M. [Z] a été convoqué le 9 septembre 2019 à un entretien préalable à licenciement fixé au 16 septembre 2019 et licencié pour motif économique le 17 septembre 2019.

Il a perçu de l'AGS CGEA la somme de 5 298,10 € au titre des salaires impayés et des indemnités de rupture.

Faisant valoir que la société [9] était son véritable employeur, M. [Z] a saisi le conseil de prud'hommes de Saint-Etienne le 19 septembre 2019, à l'effet d'obtenir sa réintégration au sein de ladite société et de la voir condamner à lui verser les salaires dus depuis le 17 septembre 2019, subsidiairement à lui verser des indemnités de rupture et des dommages et intérêts pour licenciement sans cause réelle et sérieuse. Il sollicitait en outre le paiement de frais de déplacement et de primes d'habillage et de blanchissage ainsi qu'une indemnité pour travail dissimulé.

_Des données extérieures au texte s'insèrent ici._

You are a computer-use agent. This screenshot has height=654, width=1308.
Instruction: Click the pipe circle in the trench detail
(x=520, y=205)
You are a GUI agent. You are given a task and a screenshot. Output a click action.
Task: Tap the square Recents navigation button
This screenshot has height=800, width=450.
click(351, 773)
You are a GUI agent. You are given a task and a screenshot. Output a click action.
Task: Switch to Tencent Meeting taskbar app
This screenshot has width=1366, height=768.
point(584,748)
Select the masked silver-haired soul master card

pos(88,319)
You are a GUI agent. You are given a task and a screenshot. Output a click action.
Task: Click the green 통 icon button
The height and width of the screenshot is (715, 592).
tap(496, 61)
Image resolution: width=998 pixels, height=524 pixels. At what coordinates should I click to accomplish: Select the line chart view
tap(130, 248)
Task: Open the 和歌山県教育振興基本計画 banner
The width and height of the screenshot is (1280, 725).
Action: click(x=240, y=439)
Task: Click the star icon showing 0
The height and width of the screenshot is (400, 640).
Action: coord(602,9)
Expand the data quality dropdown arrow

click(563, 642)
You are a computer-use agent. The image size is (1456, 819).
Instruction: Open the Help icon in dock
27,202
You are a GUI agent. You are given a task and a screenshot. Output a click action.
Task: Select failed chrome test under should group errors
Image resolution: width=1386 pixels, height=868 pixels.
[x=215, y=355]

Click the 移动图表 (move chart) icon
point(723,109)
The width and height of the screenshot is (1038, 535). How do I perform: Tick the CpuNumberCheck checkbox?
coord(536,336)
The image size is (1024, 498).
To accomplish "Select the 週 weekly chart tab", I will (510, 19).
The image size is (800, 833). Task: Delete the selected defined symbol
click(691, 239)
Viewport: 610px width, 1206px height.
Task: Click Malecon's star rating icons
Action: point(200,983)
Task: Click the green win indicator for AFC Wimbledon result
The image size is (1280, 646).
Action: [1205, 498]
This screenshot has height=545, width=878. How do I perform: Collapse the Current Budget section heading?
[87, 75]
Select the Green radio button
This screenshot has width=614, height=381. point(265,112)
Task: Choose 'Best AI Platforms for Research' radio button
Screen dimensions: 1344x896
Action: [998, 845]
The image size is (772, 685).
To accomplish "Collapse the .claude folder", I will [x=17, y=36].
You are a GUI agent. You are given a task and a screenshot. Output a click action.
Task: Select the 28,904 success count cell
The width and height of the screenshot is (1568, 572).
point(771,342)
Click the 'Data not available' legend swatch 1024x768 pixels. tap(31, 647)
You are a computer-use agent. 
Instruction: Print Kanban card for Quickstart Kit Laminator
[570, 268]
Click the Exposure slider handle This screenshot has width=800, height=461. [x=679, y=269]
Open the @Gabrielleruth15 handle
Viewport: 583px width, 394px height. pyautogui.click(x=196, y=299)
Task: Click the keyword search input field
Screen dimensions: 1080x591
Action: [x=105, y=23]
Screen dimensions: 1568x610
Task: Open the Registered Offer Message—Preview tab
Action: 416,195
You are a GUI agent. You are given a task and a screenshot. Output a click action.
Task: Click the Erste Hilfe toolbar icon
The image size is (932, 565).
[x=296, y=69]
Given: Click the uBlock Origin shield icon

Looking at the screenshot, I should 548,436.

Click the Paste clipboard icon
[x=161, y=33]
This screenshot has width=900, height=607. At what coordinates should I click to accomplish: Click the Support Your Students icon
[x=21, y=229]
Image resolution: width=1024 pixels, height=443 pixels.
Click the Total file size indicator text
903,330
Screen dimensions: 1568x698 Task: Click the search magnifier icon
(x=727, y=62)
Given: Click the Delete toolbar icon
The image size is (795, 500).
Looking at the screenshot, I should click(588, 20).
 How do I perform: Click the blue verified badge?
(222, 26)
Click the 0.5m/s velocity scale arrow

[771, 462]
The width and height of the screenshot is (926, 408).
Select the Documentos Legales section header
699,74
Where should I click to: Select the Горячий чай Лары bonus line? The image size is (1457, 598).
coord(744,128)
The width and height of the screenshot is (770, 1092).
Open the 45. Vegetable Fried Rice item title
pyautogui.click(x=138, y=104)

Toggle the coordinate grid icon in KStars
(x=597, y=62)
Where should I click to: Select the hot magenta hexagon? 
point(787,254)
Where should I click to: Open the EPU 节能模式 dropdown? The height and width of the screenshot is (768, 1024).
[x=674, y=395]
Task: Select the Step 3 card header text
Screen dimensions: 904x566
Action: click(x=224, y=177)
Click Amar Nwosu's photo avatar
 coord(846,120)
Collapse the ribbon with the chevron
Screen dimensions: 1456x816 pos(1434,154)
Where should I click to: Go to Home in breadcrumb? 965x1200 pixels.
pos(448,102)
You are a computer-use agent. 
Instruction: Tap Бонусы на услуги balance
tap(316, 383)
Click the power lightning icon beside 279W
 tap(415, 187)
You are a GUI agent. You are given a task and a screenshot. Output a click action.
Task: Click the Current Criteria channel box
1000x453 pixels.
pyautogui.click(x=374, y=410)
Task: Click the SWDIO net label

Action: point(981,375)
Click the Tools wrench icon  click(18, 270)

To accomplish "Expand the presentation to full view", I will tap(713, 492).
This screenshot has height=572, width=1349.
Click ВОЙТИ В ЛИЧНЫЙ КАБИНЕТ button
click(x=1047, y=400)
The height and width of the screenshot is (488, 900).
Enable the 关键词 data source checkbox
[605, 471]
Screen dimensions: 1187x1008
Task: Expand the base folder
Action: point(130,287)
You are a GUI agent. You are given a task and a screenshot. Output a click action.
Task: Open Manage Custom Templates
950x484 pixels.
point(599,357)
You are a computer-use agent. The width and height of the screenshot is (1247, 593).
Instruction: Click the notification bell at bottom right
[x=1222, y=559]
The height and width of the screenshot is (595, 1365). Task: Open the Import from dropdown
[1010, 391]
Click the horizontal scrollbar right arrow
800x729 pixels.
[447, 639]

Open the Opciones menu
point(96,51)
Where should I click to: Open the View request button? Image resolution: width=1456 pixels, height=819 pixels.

La Selarl MJ Synergie et l'AGS CGEA ont régulièrement été appelées en cause.

Par jugement de départage du 6 juillet 2021, le conseil de prud'hommes a :

- fixé le salaire de référence de M. [Z] à la somme de 1 720,95 € bruts après repositionnement de ce dernier au grade d'agent de maîtrise,

- dit que le véritable employeur de M. [Z] était la SASU [9],

- dit que le licenciement de M. [Z] pour motif économique était dépourvu de cause réelle et sérieuse,

- condamné la SASU [9] à payer à M. [Z] les sommes suivantes :

'' 1 515,15 € à titre de rappel de salaire suite au repositionnement sur les fonctions de responsable de restaurant statut agent de maîtrise outre 151,51 € au titre des congés payés afférents,

'' 1 720,95 € à titre de dommages et intérêts pour licenciement sans cause réelle et sérieuse,

'' 10 325,70 € à titre de dommages et intérêts pour travail dissimulé,

- condamné la SASU [9] à rembourser aux AGS CGEA la somme de 5 298,10 € versée à M. [Z] dans le cadre de la liquidation judiciaire de la SASU [13],

- autorisé la SASU Atis à déduire des sommes dues à M. [Z] la somme de 5 298,10 € perçue de l'AGS CGEA,

- condamné la SASU [9] à payer à M. [Z] la somme de 1 500 € en application de l'article 700 du code de procédure civile et les dépens,

- débouté les parties de leurs demandes plus amples ou contraires.

La SASU [9] a interjeté appel.

Aux termes de conclusions notifiées le 23 avril 2022, elle demande à la cour de :

- réformer le jugement sauf en ce qu'il a débouté M. [Z] de sa demande au titre d'une prime de blanchissage, de frais de déplacement et d'une prime d'habillage et de déshabillage,

- débouter M. [Z] de l'intégralité de ses demandes en ce qu'elles sont dirigées à son encontre,

subsidiairement,

- dire que M. [Z] relevait du statut employé niveau 2 échelon B de la convention collective de la restauration rapide,

- débouter M. [Z] de sa demande de rappel de salaire et d'indemnité pour travail dissimulé,

subsidiairement fixer cette indemnité à 9 322,80 €, réduire l'indemnité pour licenciement sans cause réelle et sérieuse à un plus juste montant, fixer la prime de blanchissage à 97,43 €,

en tout état de cause,

- condamner M. [Z] à lui verser la somme de 2 000 € en application de l'article 700 du code de procédure civile et les dépens.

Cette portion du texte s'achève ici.